**What to work on**
Count the lines in the rows below that contain the string "size", and give only that number.
--- Begin ---
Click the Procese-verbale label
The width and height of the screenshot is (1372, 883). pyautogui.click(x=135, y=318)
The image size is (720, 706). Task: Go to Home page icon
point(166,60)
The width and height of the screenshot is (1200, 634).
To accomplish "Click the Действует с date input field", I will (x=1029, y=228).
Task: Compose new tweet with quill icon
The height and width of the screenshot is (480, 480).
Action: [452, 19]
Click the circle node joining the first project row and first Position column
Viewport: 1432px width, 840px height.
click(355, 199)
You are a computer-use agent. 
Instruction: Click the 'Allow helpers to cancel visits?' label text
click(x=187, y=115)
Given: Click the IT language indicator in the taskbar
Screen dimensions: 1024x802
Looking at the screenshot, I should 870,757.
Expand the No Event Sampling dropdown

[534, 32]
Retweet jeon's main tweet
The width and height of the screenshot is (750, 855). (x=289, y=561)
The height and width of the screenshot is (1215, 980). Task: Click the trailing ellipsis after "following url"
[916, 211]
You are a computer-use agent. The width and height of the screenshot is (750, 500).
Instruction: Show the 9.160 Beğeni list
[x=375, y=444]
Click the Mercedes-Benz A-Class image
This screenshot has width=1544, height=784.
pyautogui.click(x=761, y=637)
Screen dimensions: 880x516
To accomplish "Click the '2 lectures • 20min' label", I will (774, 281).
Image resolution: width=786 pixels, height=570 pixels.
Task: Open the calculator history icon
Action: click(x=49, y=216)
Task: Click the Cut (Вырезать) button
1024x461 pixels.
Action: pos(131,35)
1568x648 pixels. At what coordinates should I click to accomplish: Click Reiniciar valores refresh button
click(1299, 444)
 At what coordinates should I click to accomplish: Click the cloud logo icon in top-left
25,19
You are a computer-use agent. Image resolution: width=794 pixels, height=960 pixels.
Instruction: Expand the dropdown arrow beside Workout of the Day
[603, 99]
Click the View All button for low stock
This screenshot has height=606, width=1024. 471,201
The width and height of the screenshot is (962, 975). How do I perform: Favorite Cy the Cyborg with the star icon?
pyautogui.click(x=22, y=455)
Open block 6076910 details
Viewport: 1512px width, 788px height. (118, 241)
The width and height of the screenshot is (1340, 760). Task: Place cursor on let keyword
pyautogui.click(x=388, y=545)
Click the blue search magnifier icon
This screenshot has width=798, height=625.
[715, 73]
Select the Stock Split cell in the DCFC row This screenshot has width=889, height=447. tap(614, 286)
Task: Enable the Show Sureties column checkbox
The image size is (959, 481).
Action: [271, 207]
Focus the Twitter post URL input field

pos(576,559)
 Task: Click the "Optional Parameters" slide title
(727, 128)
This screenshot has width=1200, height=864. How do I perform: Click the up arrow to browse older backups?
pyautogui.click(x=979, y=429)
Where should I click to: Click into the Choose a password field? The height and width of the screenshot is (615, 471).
--- End ---
**Full response**
2